## Directions
When you reach the line containing "Privacy Policy (13, 2532)" in the data below, begin returning lines exactly as written, and stop once the line containing "1993 Mazda Navajo" has been returned.

## Source data
-=-=-=-=-

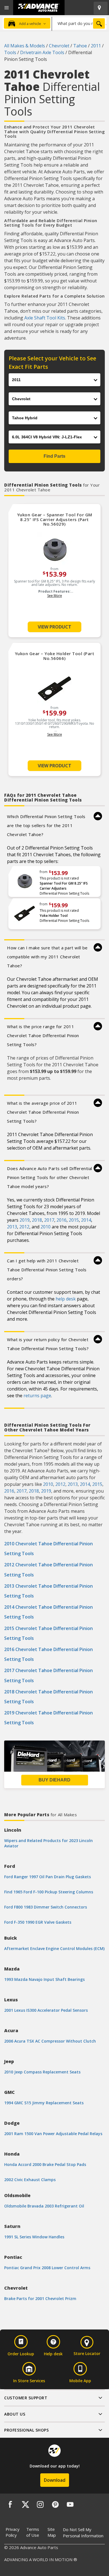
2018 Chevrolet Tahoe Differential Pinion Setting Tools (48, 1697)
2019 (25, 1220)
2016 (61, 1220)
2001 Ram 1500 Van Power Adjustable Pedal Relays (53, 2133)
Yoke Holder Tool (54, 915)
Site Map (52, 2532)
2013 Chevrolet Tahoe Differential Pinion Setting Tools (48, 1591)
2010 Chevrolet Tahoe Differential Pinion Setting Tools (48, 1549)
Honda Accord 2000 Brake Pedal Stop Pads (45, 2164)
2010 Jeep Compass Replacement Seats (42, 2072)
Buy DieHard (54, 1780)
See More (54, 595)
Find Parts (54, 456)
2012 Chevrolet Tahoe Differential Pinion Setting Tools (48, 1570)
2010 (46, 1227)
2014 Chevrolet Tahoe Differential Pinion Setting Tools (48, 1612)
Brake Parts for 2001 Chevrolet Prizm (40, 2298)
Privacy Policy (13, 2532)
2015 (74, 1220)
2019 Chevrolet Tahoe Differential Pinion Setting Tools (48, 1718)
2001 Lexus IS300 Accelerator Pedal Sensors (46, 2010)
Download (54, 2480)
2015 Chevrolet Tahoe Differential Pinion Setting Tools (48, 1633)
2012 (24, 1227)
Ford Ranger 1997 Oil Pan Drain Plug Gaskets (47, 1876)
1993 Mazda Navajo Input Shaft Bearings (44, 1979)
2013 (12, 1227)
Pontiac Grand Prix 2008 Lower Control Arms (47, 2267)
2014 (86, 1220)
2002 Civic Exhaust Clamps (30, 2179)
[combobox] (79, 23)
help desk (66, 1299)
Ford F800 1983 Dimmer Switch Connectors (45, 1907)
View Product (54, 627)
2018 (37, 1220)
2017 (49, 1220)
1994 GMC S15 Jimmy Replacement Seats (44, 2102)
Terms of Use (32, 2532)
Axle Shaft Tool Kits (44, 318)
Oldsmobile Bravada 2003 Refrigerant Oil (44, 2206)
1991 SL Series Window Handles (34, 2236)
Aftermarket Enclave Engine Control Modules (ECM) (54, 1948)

-=-=-=-=-

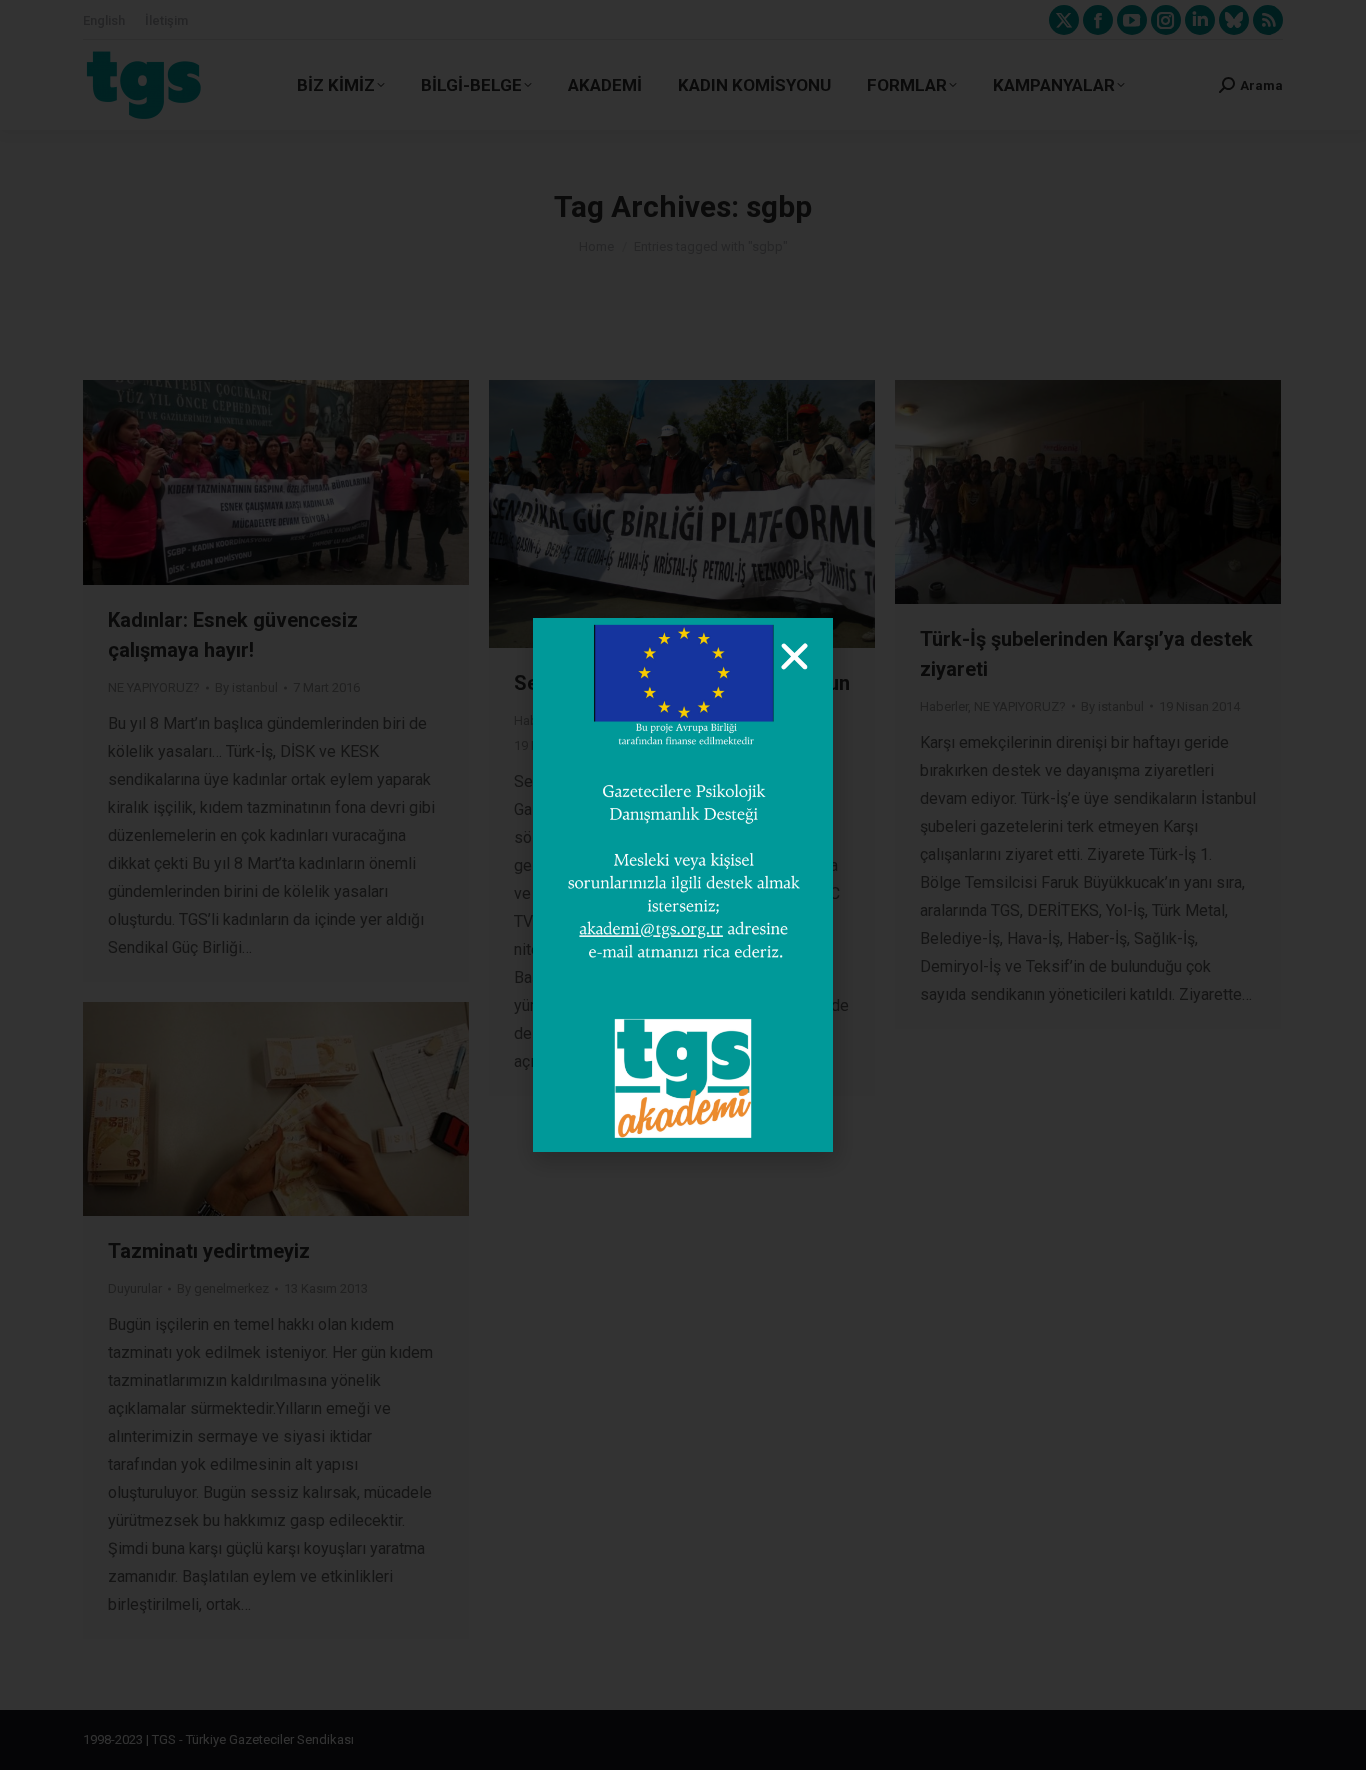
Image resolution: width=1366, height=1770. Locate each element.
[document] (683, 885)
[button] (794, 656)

-=-=-=-=-

## Result of the exercise
Privacy Policy (13, 2532)
2015 (74, 1220)
2019 Chevrolet Tahoe Differential Pinion Setting Tools (48, 1718)
2001 Lexus IS300 Accelerator Pedal Sensors (46, 2010)
Download (54, 2480)
2015 Chevrolet Tahoe Differential Pinion Setting Tools (48, 1633)
2012 (24, 1227)
Ford Ranger 1997 Oil Pan Drain Plug Gaskets (47, 1876)
1993 Mazda Navajo Input Shaft Bearings (44, 1979)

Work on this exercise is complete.